Le Grand Tourmalet fait le bonheur des vététistes en été — Photo : Paul Quintana N'PY

350 stations de ski, 120 000 emplois directs ou indirects, top 3 mondial des destinations touristiques hivernales : les montagnes françaises caracolent en tête des lieux touristiques les plus prisés. Pourtant, la crise sanitaire est apparue comme un révélateur de leurs vulnérabilités, et l’on peut craindre qu’elles soient accentuées dans les prochaines années en raison du dérèglement climatique. Les territoires de montagne sont sujets à de grandes mutations : difficultés d’enneigement, fonte des glaciers ou érosion de la biodiversité. Alors, les stations tentent de se réinventer pour établir un modèle touristique plus diversifié et plus durable, qui améliore la qualité de vie des habitants et qui garantit l’expérience d’un séjour réussi pour les touristes, notamment l’été. En Occitanie, les montagnes (Massif Central et Pyrénées) s’étendent sur 41 000 km2, soit 55 % du territoire régional. Habitées par 1,1 million de personnes (1 habitant de la région sur 5), elles hébergent 12 000 entreprises (artisanat et TPE essentiellement) et accueillent 3 millions de nuitées touristiques chaque année. Le ski reste, de loin, la principale activité économique des stations de montagne de la région.

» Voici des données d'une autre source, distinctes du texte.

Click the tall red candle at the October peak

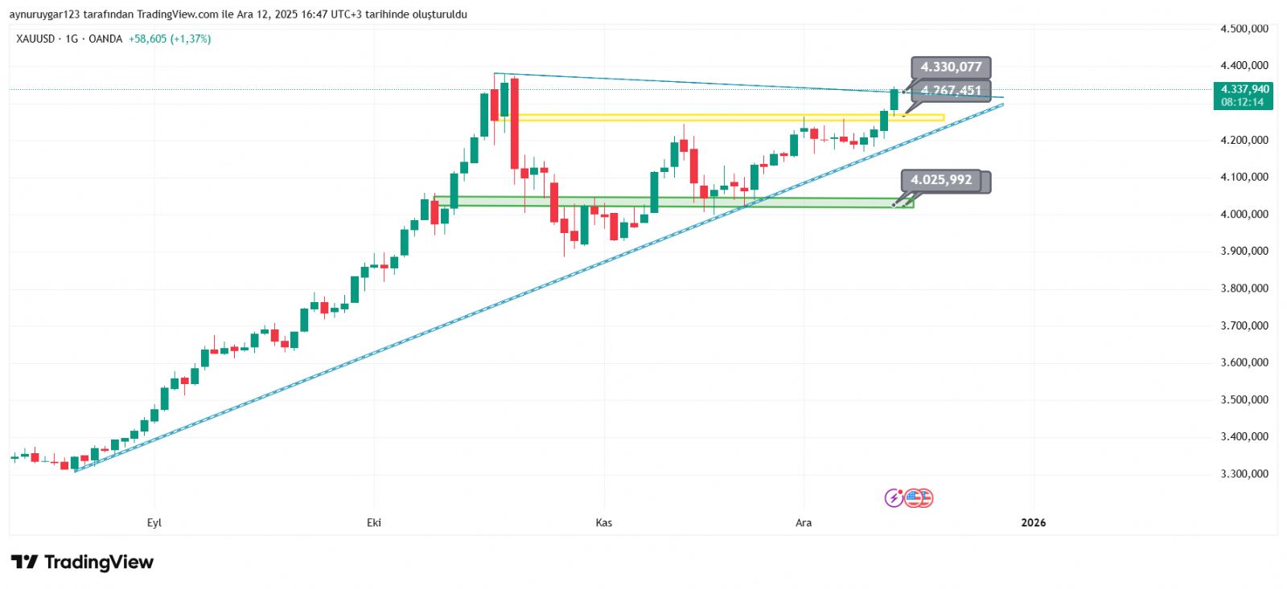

25 millions d’euros à Piau Engaly

Celle de Piau Engaly (Hautes-Pyrénées), la plus haute des Pyrénées, a terminé la saison d’hiver sur une bonne note : un chiffre d’affaires de 5,20 millions d’euros, en croissance de 10 %, et une hausse de la fréquentation de 7 %. Mais elle voit plus loin. Elle mène un projet de requalification, baptisé Natura Piau, dessiné par l’architecte Jean-Michel Wilmotte, qui vise à la transformer en destination 4 saisons. La SEML Piau-Aragnouet, société d’économie mixte qui gère le domaine skiable et la promotion de la station, mobilise à cet effet une enveloppe de 25 millions d’euros sur la période 2023-2025, notamment pour la construction d’un nouvel Appart’hôtel (19 M€) d’une capacité de 302 lits, répartis en 57 logements du T1 bis au T5. Certaines nouveautés de l’hiver vont aussi fonctionner l’été. C’est le cas du tapis couvert construit au niveau du Jardin des découvertes, en pied de piste. Utilisé par les skieurs débutants, il facilitera cet été l’accès à une piste pour s’initier au VTT ou à de la trotti rando. Le projet concerne également la réfection de l’ensemble des chemins piétons et leur couverture, la configuration de la station permettant de ne pas se servir de sa voiture pendant son séjour. Les travaux seront suspendus au plus fort de la saison, du 15 juillet jusqu’à la fin août, pour ne pas perturber les vacanciers.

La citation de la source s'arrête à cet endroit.